Your reply should hold only the lines from the records below where "pixels" occurs.
*** Opening RECORDED INFORMATION ***
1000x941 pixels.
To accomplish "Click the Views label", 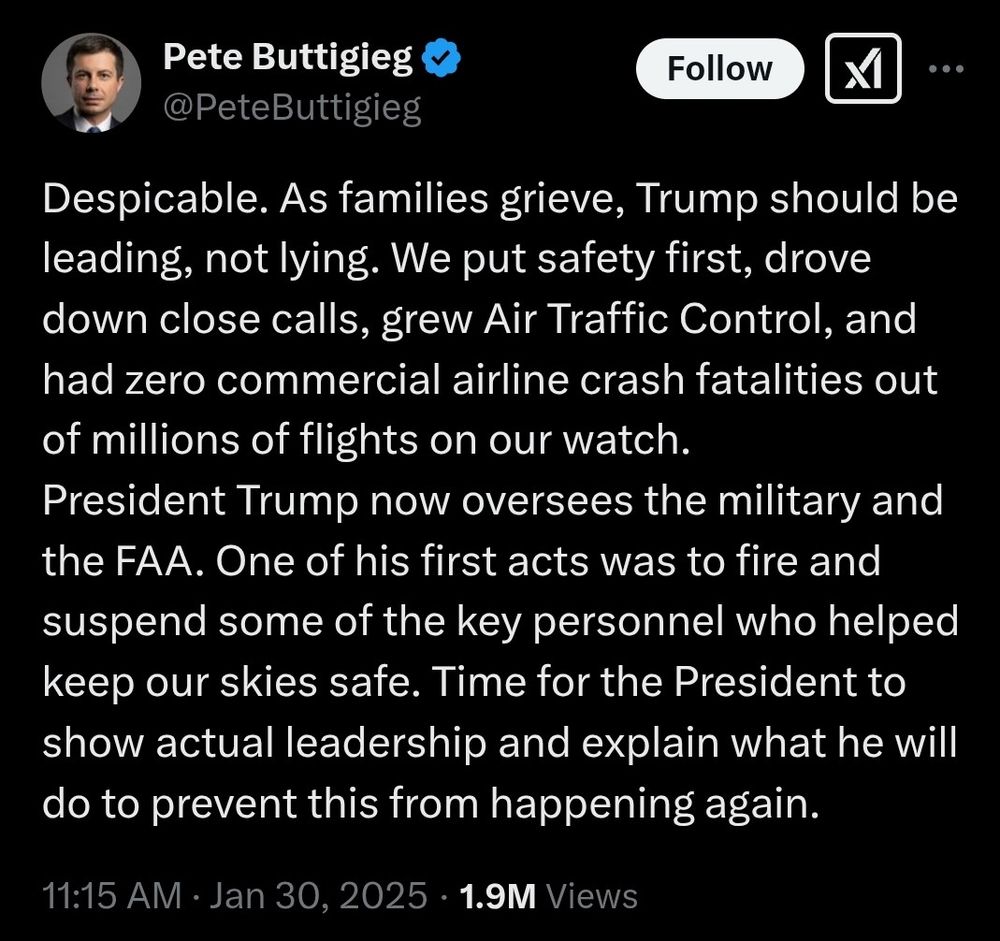I will pyautogui.click(x=592, y=895).
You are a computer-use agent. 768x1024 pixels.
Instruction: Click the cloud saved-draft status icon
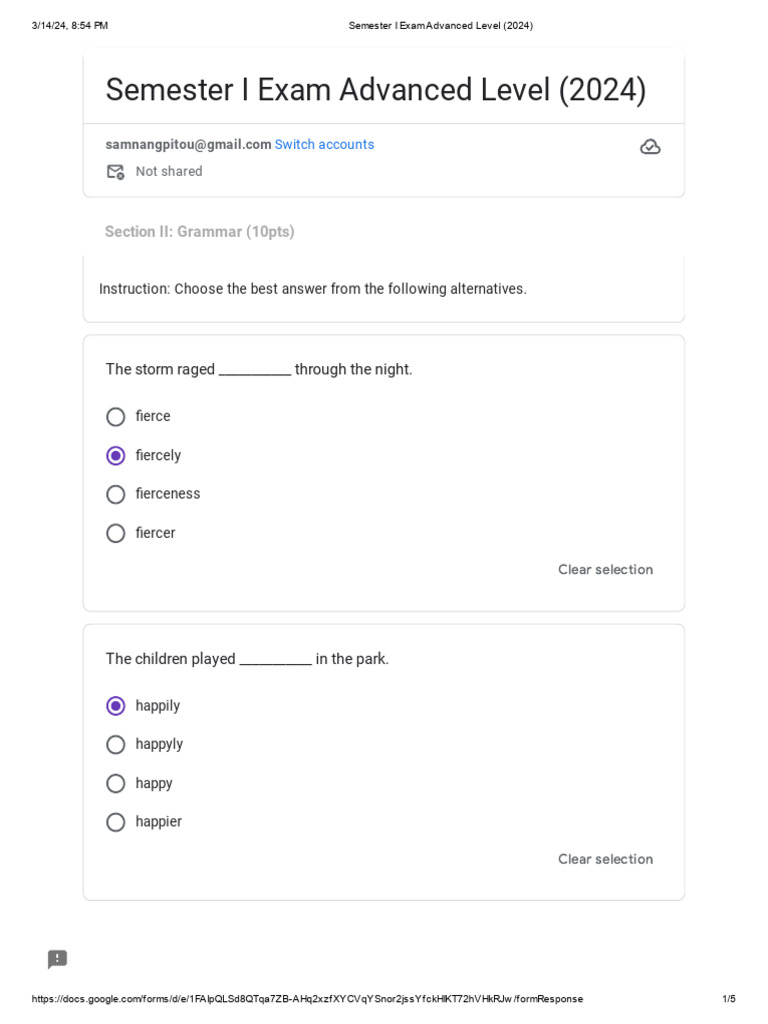pyautogui.click(x=650, y=147)

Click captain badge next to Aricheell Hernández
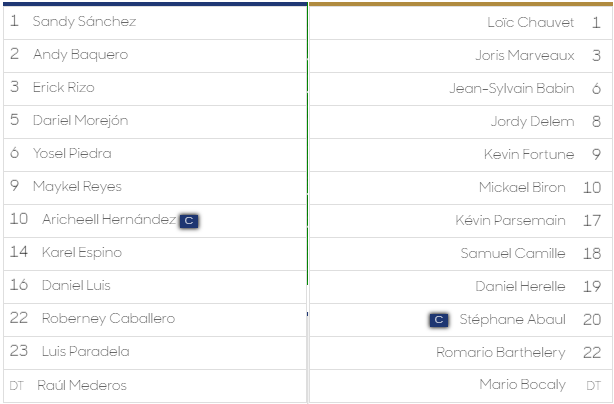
*** Closing RECORDED INFORMATION ***
_SOLUTION BELOW:_
1000x941 pixels.
You are a computer-use agent. 768x1024 pixels.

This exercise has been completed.